Snow Crash

Quel est le rapport entre la Mafia, un livreur de pizza hacker et champion de katana, un Internet muté en un Metaverse, monde virtuel à part entière, une adolescente skateboardeuse et l’antique société sumérienne ?

Vous n’avez pas une idée ? Vraiment ?

Sauver le monde, bien entendu 😉

English coverSnow Crash (le samouraï virtuel, en version française ?!?) raconte avec beaucoup d’humour les aventures de Hiro Protagonist, un livreur de pizza — aka The Deliverator — pour le compte de la Mafia, un hacker et le plus grand sabreur au monde et aussi, accessoirement, le manager d’un groupe de rock ; et de YT, une jeune fille de 15 ans livreuse (elle aussi) de plis urgents pour le compte de la société RadiKS et plutôt dégourdie.

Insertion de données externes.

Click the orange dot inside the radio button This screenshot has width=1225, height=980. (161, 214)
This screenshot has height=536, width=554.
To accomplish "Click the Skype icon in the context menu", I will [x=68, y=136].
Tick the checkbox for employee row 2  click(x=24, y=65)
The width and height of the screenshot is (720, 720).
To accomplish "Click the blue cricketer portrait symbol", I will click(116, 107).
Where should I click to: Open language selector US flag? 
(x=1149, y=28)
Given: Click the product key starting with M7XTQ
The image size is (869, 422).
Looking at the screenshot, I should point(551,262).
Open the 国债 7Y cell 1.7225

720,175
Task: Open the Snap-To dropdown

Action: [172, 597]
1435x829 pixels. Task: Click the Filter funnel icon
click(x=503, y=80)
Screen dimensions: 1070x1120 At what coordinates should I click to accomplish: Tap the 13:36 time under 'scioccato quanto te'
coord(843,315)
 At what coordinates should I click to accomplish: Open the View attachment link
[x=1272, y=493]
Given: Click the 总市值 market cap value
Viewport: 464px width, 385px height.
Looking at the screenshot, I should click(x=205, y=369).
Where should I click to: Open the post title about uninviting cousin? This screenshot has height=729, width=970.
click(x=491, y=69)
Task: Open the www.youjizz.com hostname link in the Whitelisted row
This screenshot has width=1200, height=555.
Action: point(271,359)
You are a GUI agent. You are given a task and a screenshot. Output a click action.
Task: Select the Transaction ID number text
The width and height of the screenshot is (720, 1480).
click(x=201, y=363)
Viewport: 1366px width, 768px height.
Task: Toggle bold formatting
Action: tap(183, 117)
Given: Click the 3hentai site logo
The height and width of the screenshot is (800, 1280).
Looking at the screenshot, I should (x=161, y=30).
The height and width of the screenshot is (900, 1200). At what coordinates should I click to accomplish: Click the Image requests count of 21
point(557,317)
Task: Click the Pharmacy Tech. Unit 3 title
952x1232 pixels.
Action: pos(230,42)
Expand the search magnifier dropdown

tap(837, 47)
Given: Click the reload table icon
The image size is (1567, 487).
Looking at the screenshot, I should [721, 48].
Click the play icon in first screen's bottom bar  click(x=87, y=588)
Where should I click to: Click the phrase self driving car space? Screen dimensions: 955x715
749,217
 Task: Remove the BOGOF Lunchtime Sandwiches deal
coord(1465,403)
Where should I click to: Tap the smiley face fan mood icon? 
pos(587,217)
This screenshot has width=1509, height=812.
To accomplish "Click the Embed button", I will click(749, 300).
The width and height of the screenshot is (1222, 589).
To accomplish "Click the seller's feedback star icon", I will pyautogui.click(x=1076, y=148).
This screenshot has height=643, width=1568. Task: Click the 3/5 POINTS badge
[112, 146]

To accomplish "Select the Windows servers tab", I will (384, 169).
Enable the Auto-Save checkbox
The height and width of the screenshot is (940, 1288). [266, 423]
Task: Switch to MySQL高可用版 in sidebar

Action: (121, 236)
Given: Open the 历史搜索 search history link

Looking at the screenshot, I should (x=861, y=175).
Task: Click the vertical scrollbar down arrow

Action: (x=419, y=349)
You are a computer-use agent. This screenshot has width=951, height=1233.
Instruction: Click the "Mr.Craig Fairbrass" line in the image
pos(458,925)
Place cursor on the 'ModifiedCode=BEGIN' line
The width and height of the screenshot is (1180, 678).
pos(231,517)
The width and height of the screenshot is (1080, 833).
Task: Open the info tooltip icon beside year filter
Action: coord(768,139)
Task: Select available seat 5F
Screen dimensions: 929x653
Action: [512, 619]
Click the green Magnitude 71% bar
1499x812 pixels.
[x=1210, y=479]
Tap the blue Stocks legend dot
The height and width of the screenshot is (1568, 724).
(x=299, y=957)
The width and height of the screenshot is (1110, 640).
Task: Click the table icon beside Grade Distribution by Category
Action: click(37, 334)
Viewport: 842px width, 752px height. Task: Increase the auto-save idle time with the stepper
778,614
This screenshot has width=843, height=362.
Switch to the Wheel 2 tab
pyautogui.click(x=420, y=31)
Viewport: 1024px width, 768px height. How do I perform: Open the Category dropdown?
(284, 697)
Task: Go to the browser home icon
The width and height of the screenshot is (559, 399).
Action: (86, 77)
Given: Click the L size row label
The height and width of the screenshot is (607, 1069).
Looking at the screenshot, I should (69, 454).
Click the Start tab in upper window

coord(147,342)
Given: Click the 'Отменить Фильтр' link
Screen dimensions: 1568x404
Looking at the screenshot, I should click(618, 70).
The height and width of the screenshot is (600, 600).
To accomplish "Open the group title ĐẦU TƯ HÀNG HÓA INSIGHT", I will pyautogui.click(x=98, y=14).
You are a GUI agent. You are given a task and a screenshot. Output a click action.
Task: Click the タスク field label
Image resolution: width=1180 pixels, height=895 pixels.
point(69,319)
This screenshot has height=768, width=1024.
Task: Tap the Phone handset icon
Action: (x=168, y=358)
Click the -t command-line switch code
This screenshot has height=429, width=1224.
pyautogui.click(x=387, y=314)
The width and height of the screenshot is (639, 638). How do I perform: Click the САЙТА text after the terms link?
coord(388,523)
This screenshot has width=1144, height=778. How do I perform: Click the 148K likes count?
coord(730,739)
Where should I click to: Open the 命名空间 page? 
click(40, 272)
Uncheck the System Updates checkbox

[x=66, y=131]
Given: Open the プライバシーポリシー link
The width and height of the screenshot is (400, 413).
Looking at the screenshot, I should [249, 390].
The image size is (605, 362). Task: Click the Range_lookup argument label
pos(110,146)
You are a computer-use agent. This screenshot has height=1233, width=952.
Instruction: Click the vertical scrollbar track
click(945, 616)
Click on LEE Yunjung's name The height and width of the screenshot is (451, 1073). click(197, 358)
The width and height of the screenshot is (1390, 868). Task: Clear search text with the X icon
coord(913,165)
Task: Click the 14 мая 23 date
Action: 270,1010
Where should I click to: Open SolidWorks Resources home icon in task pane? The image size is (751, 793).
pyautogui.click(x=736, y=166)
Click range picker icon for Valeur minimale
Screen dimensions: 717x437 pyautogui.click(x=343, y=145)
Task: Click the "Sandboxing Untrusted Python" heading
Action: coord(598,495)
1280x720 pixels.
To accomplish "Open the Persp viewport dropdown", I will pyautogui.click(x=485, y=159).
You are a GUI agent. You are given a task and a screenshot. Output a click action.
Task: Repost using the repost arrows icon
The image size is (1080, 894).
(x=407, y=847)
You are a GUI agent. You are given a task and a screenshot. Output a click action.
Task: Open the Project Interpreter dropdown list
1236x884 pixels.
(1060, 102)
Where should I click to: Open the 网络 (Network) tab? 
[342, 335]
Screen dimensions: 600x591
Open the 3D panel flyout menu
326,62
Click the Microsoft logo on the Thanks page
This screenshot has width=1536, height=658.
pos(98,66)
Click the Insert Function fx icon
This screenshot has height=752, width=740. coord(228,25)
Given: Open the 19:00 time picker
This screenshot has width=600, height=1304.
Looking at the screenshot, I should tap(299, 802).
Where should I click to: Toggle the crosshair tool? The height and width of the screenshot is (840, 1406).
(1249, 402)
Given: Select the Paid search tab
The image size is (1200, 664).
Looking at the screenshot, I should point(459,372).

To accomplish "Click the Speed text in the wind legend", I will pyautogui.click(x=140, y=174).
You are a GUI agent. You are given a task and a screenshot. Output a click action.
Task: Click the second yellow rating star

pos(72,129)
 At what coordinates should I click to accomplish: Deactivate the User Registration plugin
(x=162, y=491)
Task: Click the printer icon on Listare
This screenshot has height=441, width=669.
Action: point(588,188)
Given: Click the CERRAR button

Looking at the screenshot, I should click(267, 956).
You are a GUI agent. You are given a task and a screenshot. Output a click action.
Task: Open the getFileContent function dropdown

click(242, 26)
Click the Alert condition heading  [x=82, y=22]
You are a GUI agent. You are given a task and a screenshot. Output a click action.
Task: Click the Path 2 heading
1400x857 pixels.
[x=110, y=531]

Lui dans sa voiture ou sur sa moto inimaginable, elle sur sa planche high tech, ne vont cesser de se croiser durant les 400 et quelques pages de ce roman. A la poursuite de Raven, assassin sans pitié et rancunier, ou à la recherche d’informations sur une nouvelle drogue ravageuse, le Snow Crash (littéralement : crash neigeux, comme l’écran de télé qui n’émet plus rien que de la neige).

Avez-vous déjà fait du skateboard sur une autoroute, en vous harponnant à une voiture ou même à un hélicoptère ? Que ressentiriez-vous à vous battre au sabre avec un inconnu qui vous cherche noise dans le monde virtuel et à le couper en deux ? Et dans le monde réel ? Que diriez-vous de discuter mythologie sumérienne avec un programme informatique ayant l’apparence d’un bibliothécaire ? De participer à une véritable guerre civile et de prendre un navire à l’abordage ?

Tout cela pour sauver le monde.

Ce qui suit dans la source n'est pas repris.